Für ihre zweite Oper, Die dunkle Seite des Mondes, hat sich Unsuk Chin einem faustischen Stoff zugewandt, das Quantenphysik, Psychoanalyse und diabolische Kräfte miteinander verbindet. Kent Nagano, seit 25 Jahren einer von Chins großen Förderern, dirigiert die Produktion mit unter anderem Thomas Lehman, Bo Skovhus und Siobhan Stagg auf der Bühne; die Inszenierung stammt vom irischen Theaterkollektiv Dead Centre. Im Gespräch für das hauseigene Magazin der Staatsoper Hamburg gibt die Komponistin erste Einblicke in ihren neuen Opern-Zweiakter und geht auf die Inspiration dazu ein.

Was wollen Sie erzählen – mit dem Libretto, mit der Musik?
Zunächst einmal beschreibe ich eine menschliche Tragödie. Und zwar eine wirkliche Tragödie. Das ist nicht das, dass ein Mensch von irgendjemandem verlassen wird sondern dass man von seinen Visionen und seiner Seele und seinen Idealen, alles, was ein Mensch ausmacht, verlassen wird.

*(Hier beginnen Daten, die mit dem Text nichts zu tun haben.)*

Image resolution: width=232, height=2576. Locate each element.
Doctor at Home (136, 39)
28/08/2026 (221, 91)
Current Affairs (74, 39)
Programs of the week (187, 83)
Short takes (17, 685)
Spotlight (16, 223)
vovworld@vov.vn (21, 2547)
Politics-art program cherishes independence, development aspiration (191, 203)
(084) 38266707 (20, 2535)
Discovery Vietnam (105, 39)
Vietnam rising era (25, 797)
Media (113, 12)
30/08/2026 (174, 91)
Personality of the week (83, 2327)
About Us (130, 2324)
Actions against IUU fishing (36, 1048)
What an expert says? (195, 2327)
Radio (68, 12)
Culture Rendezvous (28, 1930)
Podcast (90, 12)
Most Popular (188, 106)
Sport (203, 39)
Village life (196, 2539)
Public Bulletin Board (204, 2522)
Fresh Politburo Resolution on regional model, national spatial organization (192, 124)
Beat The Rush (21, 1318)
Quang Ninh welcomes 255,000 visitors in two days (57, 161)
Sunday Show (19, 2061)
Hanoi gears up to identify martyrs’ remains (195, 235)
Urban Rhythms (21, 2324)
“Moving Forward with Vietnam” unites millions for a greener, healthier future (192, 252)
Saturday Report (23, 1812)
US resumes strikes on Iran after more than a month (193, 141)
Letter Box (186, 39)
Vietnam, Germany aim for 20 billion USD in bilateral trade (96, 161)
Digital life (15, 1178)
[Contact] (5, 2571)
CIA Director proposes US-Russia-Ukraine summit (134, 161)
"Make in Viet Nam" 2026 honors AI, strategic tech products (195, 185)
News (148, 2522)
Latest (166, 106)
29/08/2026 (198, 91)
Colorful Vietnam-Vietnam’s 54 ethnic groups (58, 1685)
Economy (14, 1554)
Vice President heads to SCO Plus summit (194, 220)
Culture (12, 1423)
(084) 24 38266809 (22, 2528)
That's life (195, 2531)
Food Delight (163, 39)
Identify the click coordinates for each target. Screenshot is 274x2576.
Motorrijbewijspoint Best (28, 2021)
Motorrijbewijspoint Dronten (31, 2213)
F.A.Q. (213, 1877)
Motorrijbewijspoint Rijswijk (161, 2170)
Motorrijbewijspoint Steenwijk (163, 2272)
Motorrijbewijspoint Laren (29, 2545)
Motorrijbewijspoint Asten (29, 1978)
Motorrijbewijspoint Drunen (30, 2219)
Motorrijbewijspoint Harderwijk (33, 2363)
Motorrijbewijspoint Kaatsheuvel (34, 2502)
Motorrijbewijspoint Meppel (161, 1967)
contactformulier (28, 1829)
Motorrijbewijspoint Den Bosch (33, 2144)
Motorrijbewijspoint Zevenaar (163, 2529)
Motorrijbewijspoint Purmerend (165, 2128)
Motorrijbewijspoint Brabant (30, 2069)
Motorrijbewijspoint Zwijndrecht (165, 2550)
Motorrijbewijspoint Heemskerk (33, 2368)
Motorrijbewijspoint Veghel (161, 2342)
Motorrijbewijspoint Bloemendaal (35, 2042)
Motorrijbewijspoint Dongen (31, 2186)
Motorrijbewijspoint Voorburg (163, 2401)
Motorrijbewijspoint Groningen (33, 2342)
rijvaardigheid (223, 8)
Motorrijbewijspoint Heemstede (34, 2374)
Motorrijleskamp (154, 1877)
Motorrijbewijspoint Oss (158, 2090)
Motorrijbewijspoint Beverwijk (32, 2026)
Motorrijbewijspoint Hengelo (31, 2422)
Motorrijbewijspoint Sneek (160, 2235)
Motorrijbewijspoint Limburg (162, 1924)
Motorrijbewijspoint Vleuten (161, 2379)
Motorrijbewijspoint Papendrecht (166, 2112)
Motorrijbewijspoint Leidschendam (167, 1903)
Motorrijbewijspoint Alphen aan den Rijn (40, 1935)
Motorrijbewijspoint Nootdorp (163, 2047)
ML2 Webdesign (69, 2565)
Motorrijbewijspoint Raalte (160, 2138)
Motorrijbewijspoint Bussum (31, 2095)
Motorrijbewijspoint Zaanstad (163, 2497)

Zweitens geht es genauso wie in Goethes Faust um fundamentale Fragen der Menschheit, woher kommen wir, wohin gehen wir, also Fragen, die man nie abschließend wird beantworten können. dass die Menschheit nie würde beantworten können. Nun, wenn ich mich mit Wolfgang Pauli vergleiche, bin ich weder ein Genie noch will ich das Geheimnis des Universums entziffern, aber auch in meinem bescheidenen Rahmen habe ich meine Ideale und kämpfe dafür und bin verzweifelt, da ich weiß, dass ich diese Ideale nie erreichen werde. Aber wie Kieron im Schlussfesang in der Oper sagt, selbst wenn man die Antwort nicht bekommt, lohnt es sich, all die Fragen zu stellen und versuchen, die Antwort zu bekommen, da sich sehr viele schöne Dinge auf dem Wege offenbaren, und davor soll man die Augen nicht verschließen.

Drittens geht es darum, wie man das Böse definiert. Die Dialoge zwischen Mephisto und Faust bei Goethe habe ich immer als Selbstgespräch des Faust interpretiert, und auch in dieser Oper wird es klar, dass das Gute und das Böse unmittelbar zusammenhängen können und voneinander abhängig sind.

Wie ist das Verhältnis der Librettistin Unsuk Chin zur Komponistin Unsuk Chin?
Viele mögen sich wundern, warum man als Komponistin das Libretto selbst schreibt. Natürlich ist das ein Wagnis. Aber der Stoff stammt von mir, die ganze Idee hatte ich im Kopf durchgespielt seit 2017, und es nützt auch dem Arbeitsprozess, dass man parallel arbeitet und nahtlos von dem einem Medium an das andere anknüpfen kann. Ganz am Anfang war es schwierig, weil die Prozesse zwischen dem Komponieren und dem Schreiben unterschiedlich sind, aber es gab einen Punkt, wo beide Dinge zusammenkamen, was eine interessante Erfahrung war. Letztlich ist das nichts Neues, da ich auch bei meinen anderen Vokalwerken nicht selten Textautorin war. Literatur und das Schreiben waren in unserer Familie immer wichtig (viel mehr als die Musik). In meiner Jugend habe ich viel geschrieben und später beispielsweise auch als Musikjournalistin gearbeitet.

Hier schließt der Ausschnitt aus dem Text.